*** Opening AVAILABLE DATA ***

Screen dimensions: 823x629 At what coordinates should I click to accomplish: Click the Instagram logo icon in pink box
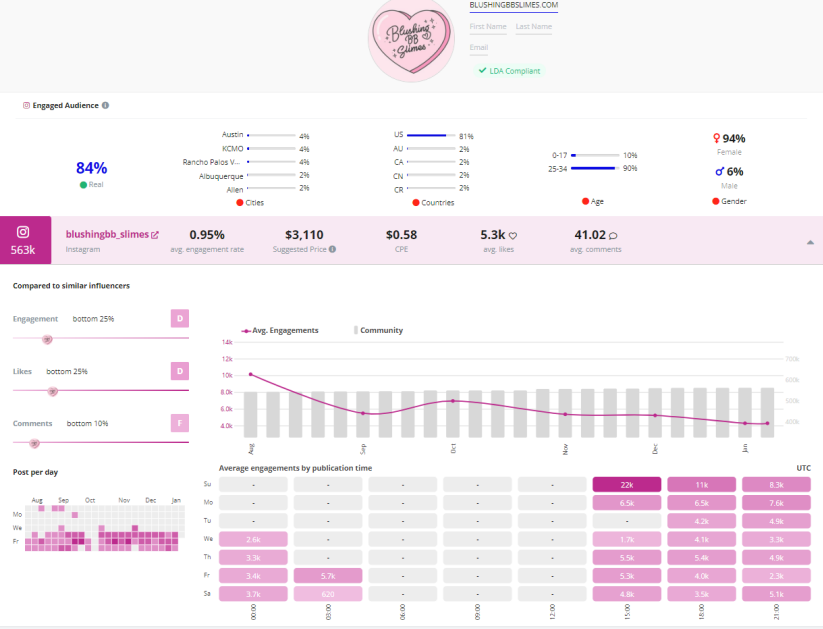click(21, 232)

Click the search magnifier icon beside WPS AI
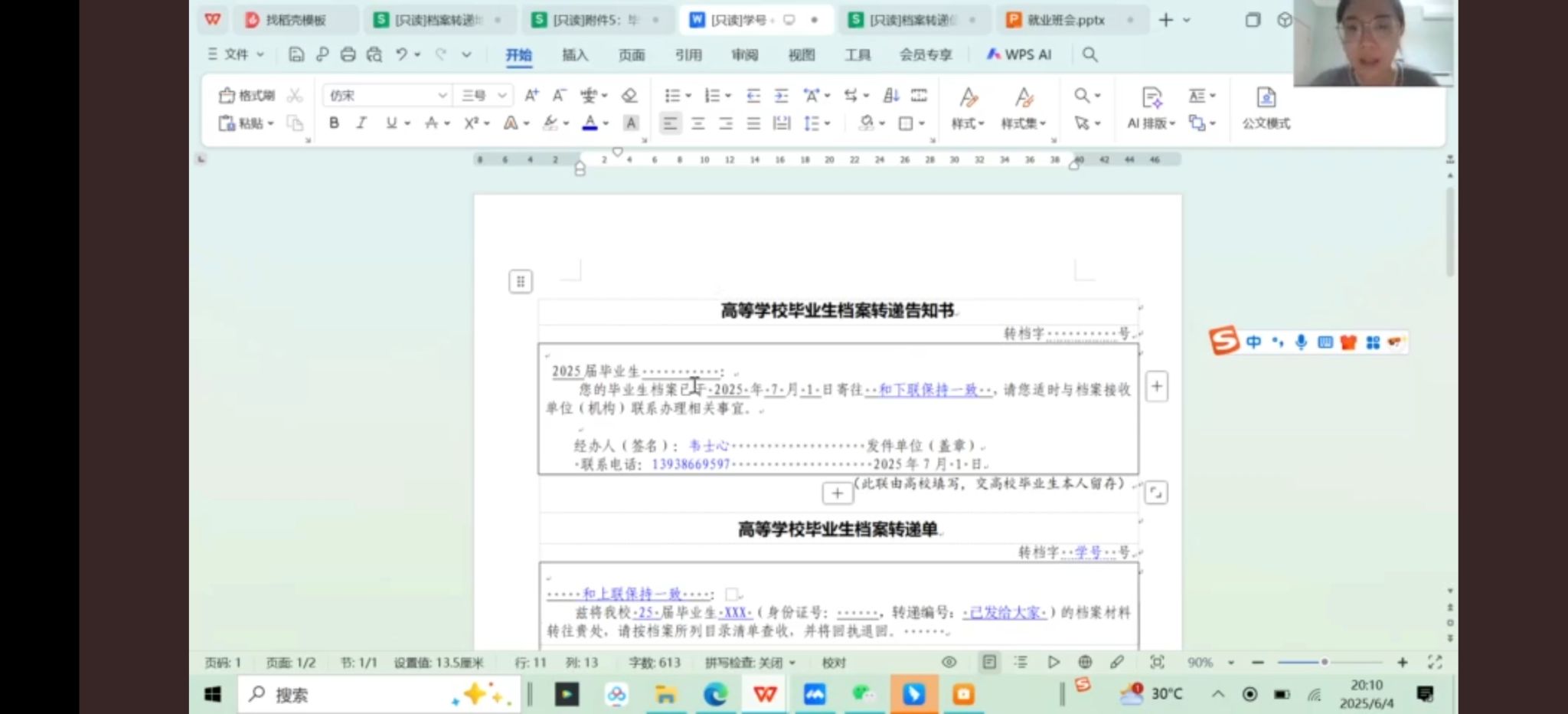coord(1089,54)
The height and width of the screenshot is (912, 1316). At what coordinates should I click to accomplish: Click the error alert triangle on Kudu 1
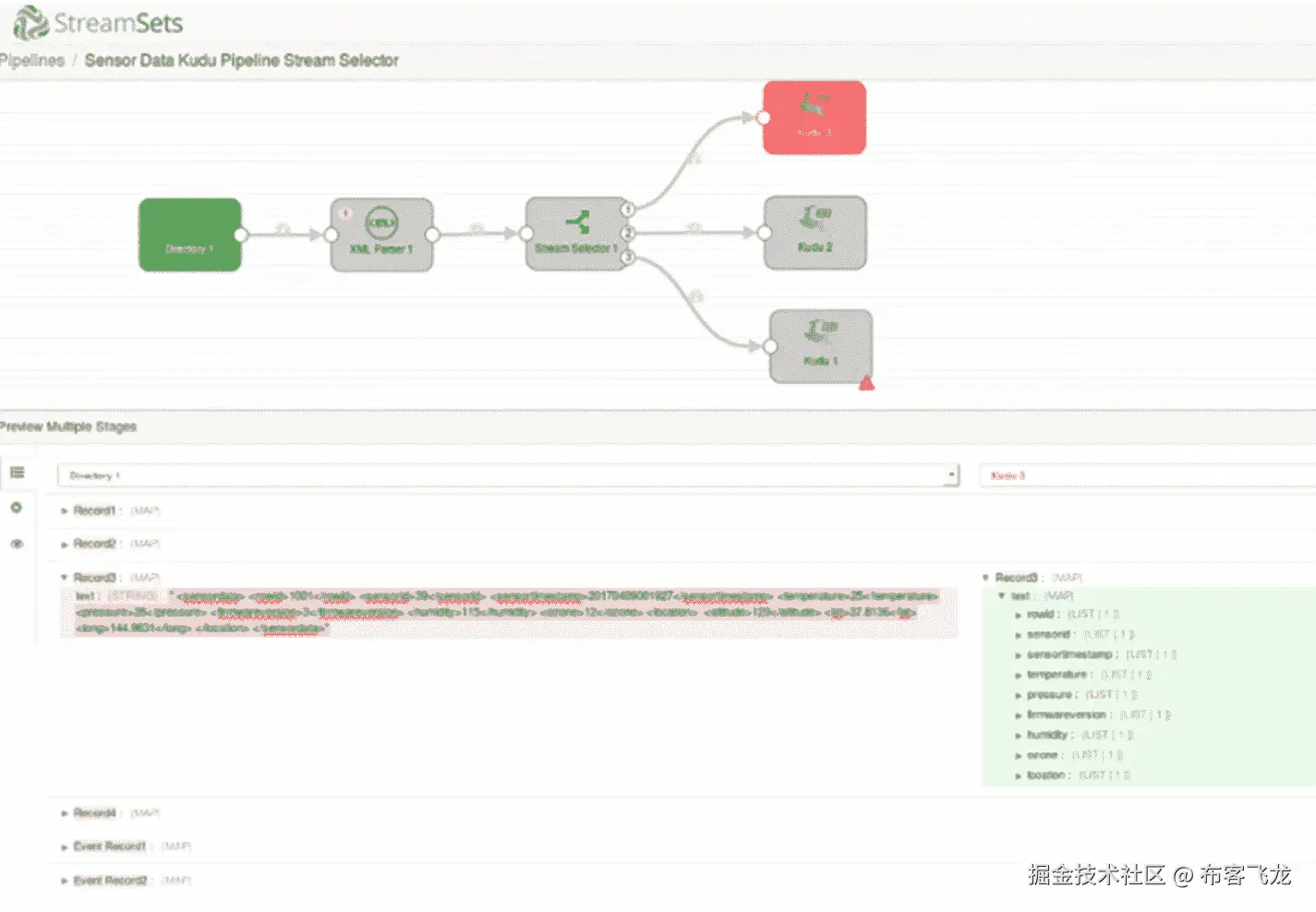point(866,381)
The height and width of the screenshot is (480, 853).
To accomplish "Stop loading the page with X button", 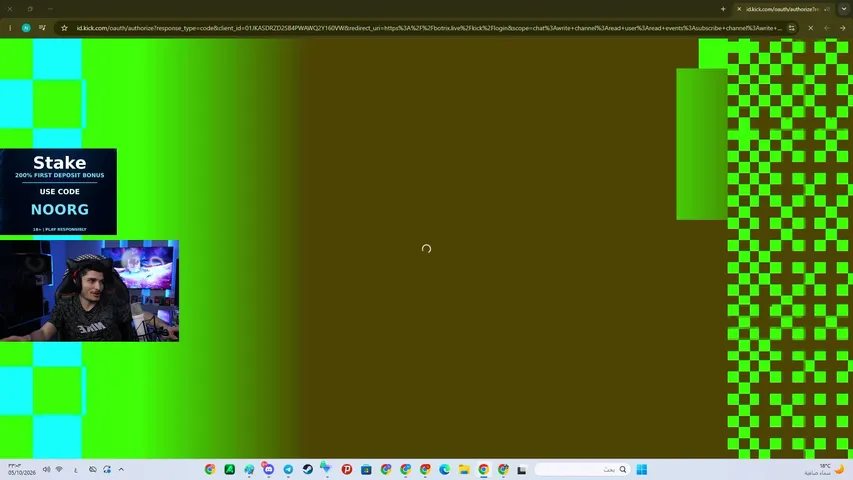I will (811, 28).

*** Closing AVAILABLE DATA ***
*** Opening AVAILABLE DATA ***

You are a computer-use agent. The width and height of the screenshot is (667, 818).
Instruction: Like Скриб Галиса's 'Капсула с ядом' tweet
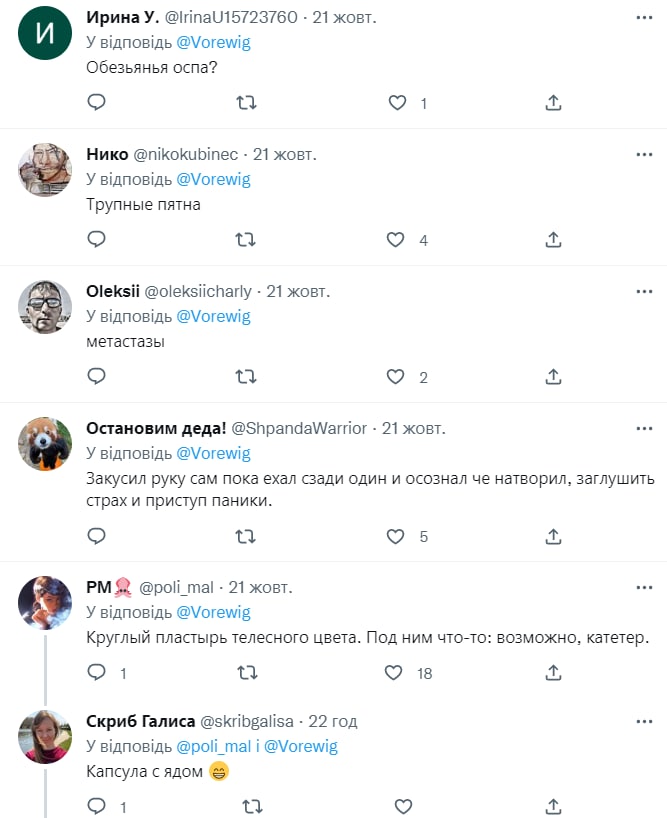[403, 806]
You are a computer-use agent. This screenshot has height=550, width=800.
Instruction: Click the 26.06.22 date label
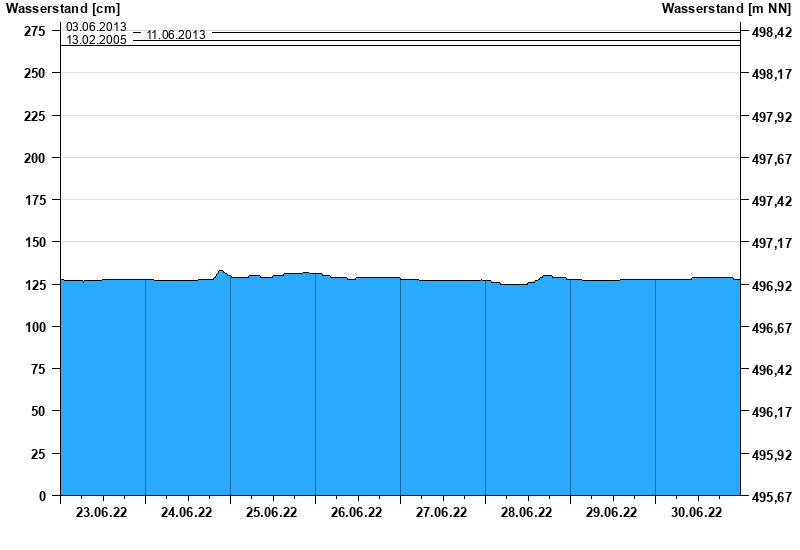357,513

*** Closing AVAILABLE DATA ***

DESCRIPTION OF THE TASK: Copy every line that contains "computer" from the listing above.

RESULT OF THE TASK:
You are a computer-use agent. The width and height of the screenshot is (667, 818).
You are a computer-use agent. This screenshot has height=550, width=800.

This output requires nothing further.